Sixteenth Sunday after Pentecost
September 17, 2023
The Gathering
Sermon
Rocky Supinger
Associate Pastor
Matthew 18:21–35
Peter gets a bad wrap sometimes. If you’re not familiar with this convention, the Gospels often depict Peter as the voice of all the disciples, and his voice can sound in turns faithless and dim.
It’s Peter who calls out to Jesus walking on water and says, “Lord, if it is you, command me to come to you on the water,” which Jesus does, and Peter promptly freaks out and sinks.
Jesus says at one point, “If one blind person guides another, both will fall into a pit,” and Peter says, “Explain this to us,” like it’s not obvious.
Peter is the one, when Jesus is trying to explain to his disciples that his life is leading toward a cross, who pulls him aside and rebukes him — “God forbid it!” — so that Jesus turns on him and calls him a stumbling block and a Satan.
In the Gospels, Peter is a frequent stand-in for all the things the disciples don’t understand and get wrong about Jesus’ teaching and mission.
But not here. This question of Peter’s is spot on. He’s been sitting here listening to Jesus talk about sin and forgiveness. The beginning of this portion of Jesus’ teaching is a question from some of the disciples about who is the greatest in the kingdom of heaven, and Jesus pointed them to a child and started talking about how the one who becomes humble like this child is the greatest in the kingdom of heaven and woe to anyone who puts a stumbling block before such a child.
He told a story about a shepherd who had 100 sheep and one of them “went astray,” so the shepherd left the 99 to go search for the one. Then, in the passage we read last week, Jesus gave the church a process for handling sin, for confronting someone who sins against you, in order to forgive them, restore them, and be reconciled to them.
Peter has been listening to this, and he asks a question that must be on everyone’s mind: how often are we supposed to forgive someone who keeps hurting us?
It’s a serious question that we dismiss at our peril. Church is a community of love and grace and reconciliation and forgiveness, yes. But is there a limit to the church’s mercy? It’s a question about frequency of offense, not magnitude; Peter is not asking the severity of offense that should be tolerated — “Should we forgive someone who tortures puppies?” — but about repetition.
How many times can people be welcomed back to church who repeatedly behave in a way that offends people, that harms people, even?
It’s not a theoretical conundrum, but a practical consideration about how we love one another in church. I mean, “Let us build a house where love can dwell and all can safely live,” right, from our song earlier? It’s a housekeeping question Peter is asking. A home-maintenance question.
Is it loving to permit hurtful behavior to persist unchecked? Is that loving to the ones being hurt? Is it loving to the ones doing the hurting, to never confront them, to help them change?
Is the church the kind of community that gives people not just second or third chances but fourth, fifth, sixth, seventy-seventh chances to correct bad behavior? Peter’s question is a good one; somebody put Peter on the Community Life Committee.
It’s actually too good a question for a straightforward answer. There are clearer answers available to Jesus than this. Some rabbis of the period taught that forgiveness of a brother or sister could be limited to three instances of unrepentant sin, because by that point the repentance was clearly not genuine.

Information supplied
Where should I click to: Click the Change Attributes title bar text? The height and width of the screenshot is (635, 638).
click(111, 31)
...
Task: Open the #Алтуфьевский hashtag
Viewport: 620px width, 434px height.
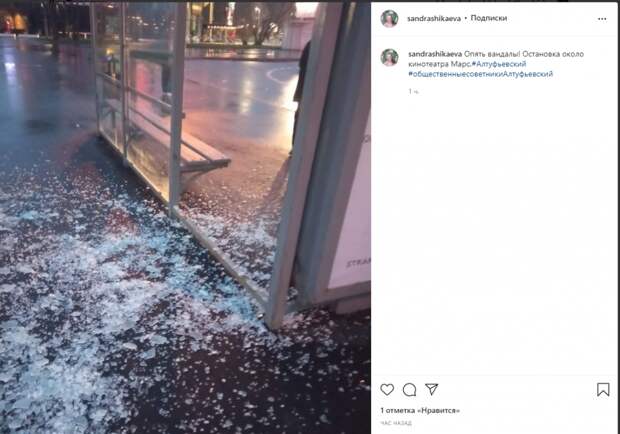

What to work on
From the sermon, reproduce word for word the part that opens with the words containing "Is it loving to permit" and closes with "help them change?". The records have nothing to do with the sermon.

Response to the task
Is it loving to permit hurtful behavior to persist unchecked? Is that loving to the ones being hurt? Is it loving to the ones doing the hurting, to never confront them, to help them change?